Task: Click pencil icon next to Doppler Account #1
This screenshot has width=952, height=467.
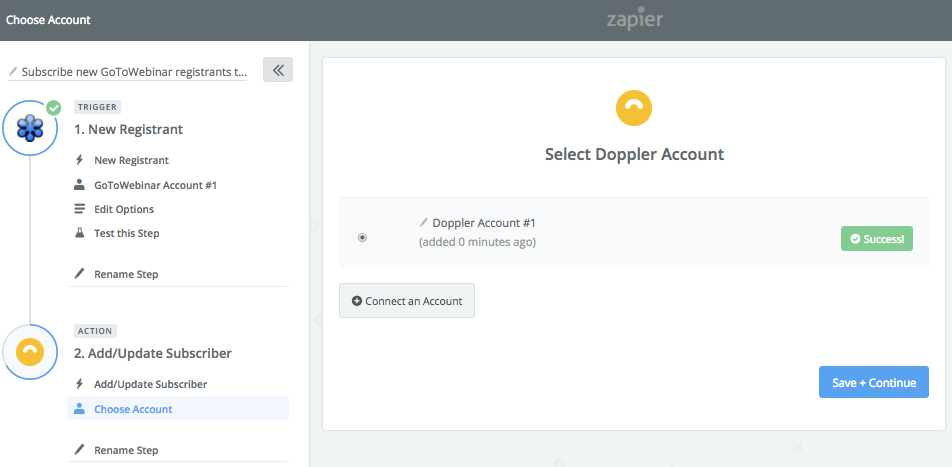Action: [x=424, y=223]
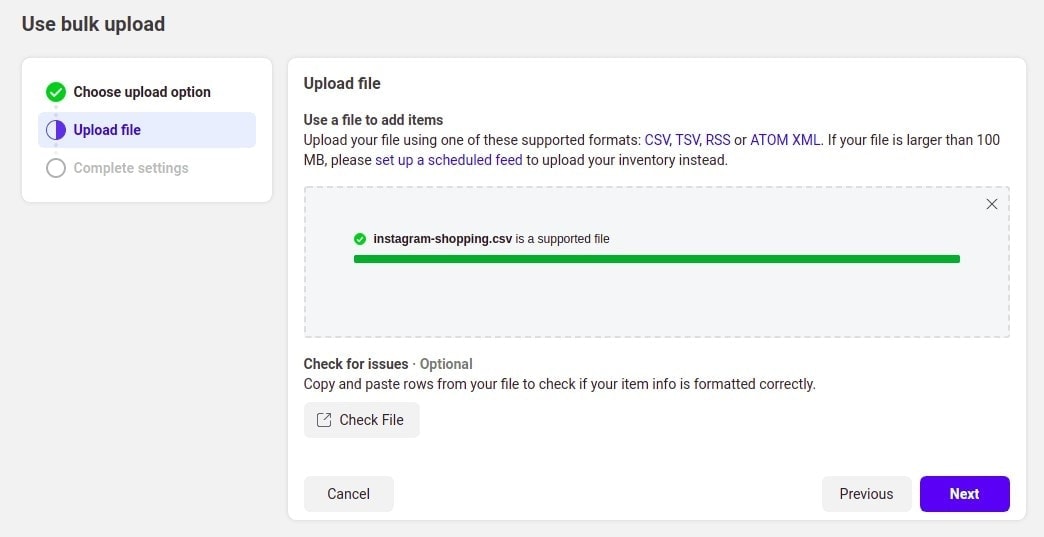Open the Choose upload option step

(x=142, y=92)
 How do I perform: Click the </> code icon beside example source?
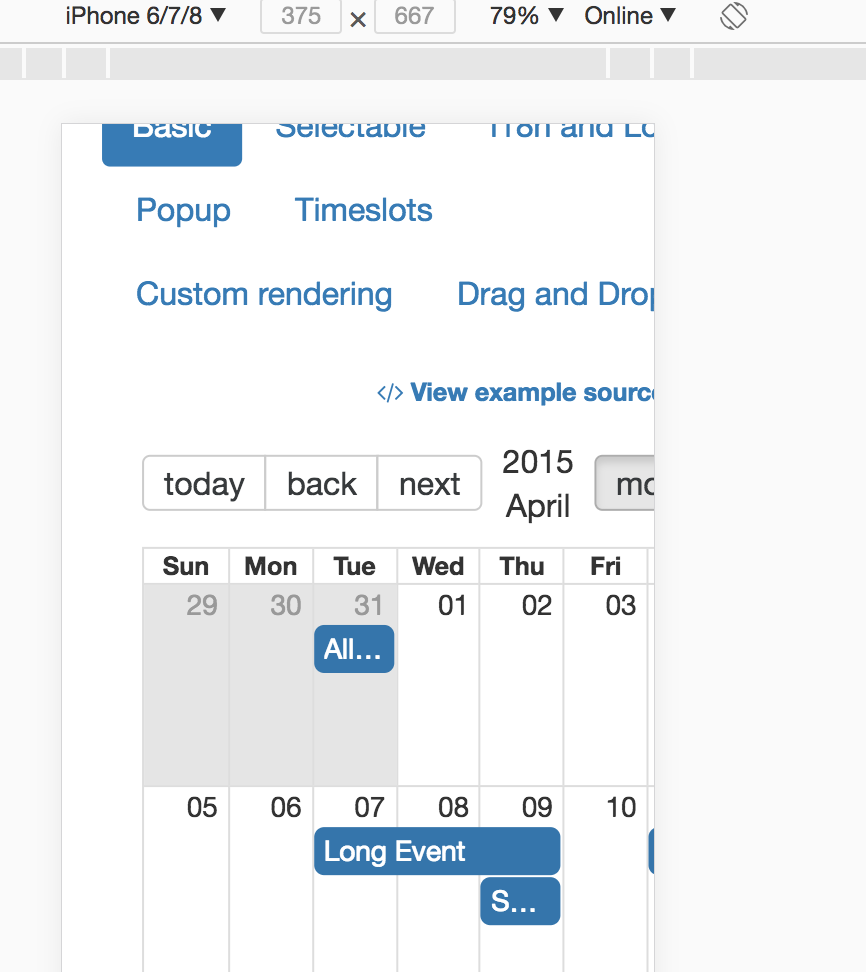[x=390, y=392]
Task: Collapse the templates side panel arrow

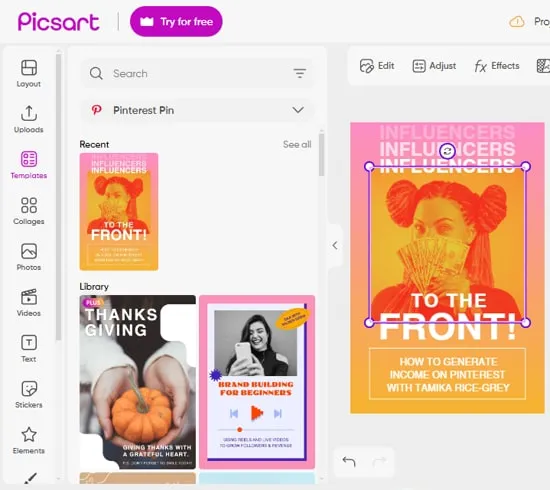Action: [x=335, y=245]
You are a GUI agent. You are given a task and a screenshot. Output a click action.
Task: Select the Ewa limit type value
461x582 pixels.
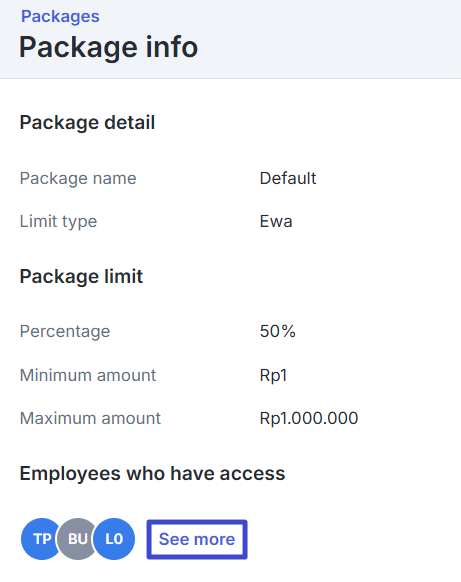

* Aim of the task *
Convert the records above into a JSON list of strings, one string per line, with blank lines omitted. Leave the pictures out.

* Correct result *
[
  "Task: Click pencil icon next to Doppler Account #1",
  "This screenshot has width=952, height=467.",
  "Action: [x=424, y=223]",
  "Open the Choose upload option step",
  "(x=142, y=92)",
  " How do I perform: Click the </> code icon beside example source?",
  "[x=390, y=392]",
  "Task: Collapse the templates side panel arrow",
  "Action: [x=335, y=245]",
  "You are a GUI agent. You are given a task and a screenshot. Output a click action.",
  "Task: Select the Ewa limit type value",
  "461x582 pixels."
]